Ralakos, a leader of the Enclave to whom I owed much, had implied that my soul was ancient. Reaching the end of its divine existence. Perhaps this was what he meant.

I circled the mass, an endeavor that felt as if it took entirely too long. There was no sense of scale, nothing in the void to compare the size to. It could have been as large as a tower or small as a stone. I paused, at a section of the gray mass that bulged between two strands of indigo cording that shifted violet in color. It looked unstable, but when I brushed it, felt solid enough. Beneath the two strands was a dark plate of obsidian, sitting snugly against the section where the gray material looked to be sliced open, binding the wound together. I touched it, and almost immediately felt a warm, calming presence.

Maya.

So the obsidian resulted from our bond. A piece of her soul, grafted to mine. I lingered near it in a moment of gratitude before I continued on, completing the circle. There were many scars from injuries nearly as grave as the one that’d almost killed me before the enclave, only they’d appeared to form on their own.

I moved back, confused. By now I’d completed a full circle. Judging from the pain and how quickly the injury had immobilized me, I was sure there’d be a dire looking wound, and that the wound itself would be obvious. But there was nothing.

Unsure of what else to do, I continued in the same direction, intending to retrace my path more slowly this time.

Instead of finding myself at my starting place, there was a whole other side to the mass I’d somehow missed. And as it turned out, the wound was obvious. There was a crater-sized gap, the bands of magic that held it severed, floating outward, the blue-coloring growing dim. The crater was riddled with glowing crimson lashes I assumed were the soul’s equivalent of an open wound.
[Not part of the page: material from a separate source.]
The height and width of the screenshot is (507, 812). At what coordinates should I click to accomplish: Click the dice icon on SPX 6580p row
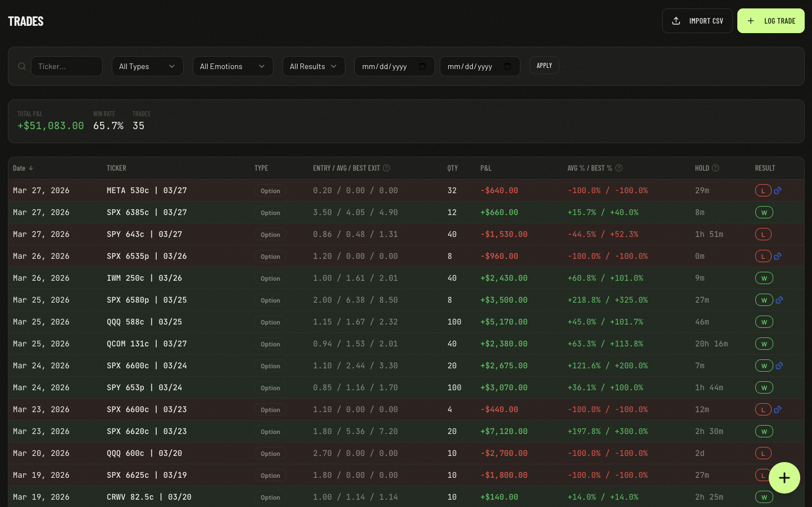tap(779, 300)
The lashes seemed to move with purpose. They snagged pieces of detritus from the surrounding environment, bringing them back towards the wound and merging them into place. But given the extent of the damage, they might as well be building a castle with grains of sand.

If I had a mouth, I would have frowned. I’d never heard anything about a soul rebuilding itself. From all accounts, it was the opposite. They simply degraded and inevitably failed.

A single eye peered the center of the lashes, its iris as crimson as the surrounding strands. It stared at the place I was standing, several crimson lashes rubbing its surface. Considering the lack of eyelid, it was likely clearing its vision.

It squinted. “How are you here?”

“This is my soul. What are you?”

“Oh. We are not supposed to speak to you.”

I paused, dazed at the idea that my soul had a voice. “That’s it? No hints. Just ‘not talking to you?’”

The thing continued to stare, holding its silence.

Fine. Whatever this was, I didn’t have time to spare. My consciousness was growing dimmer by the second. Even if I found the problem immediately and fixed it with no issue—which was unlikely—there was no guarantee I’d have the acuity to recreate my corporeal form after the fact.

I prodded at some of the torn tissue, trying to ascertain the best way to repair it. The less I created from scratch the better, so I’d need to gather up the pieces floating around and puzzle together what I could, before I resorted to creating something from nothing.

Without thinking, I reached out to the closest floating chunk. Given that I had no appendages or body to speak of, naturally, it didn’t work.

“What are you trying to do?” The eye peered at me.

I nearly joked about how it couldn’t talk to me, then thought better of it. “What else? I’m trying to piece this monstrosity back together.”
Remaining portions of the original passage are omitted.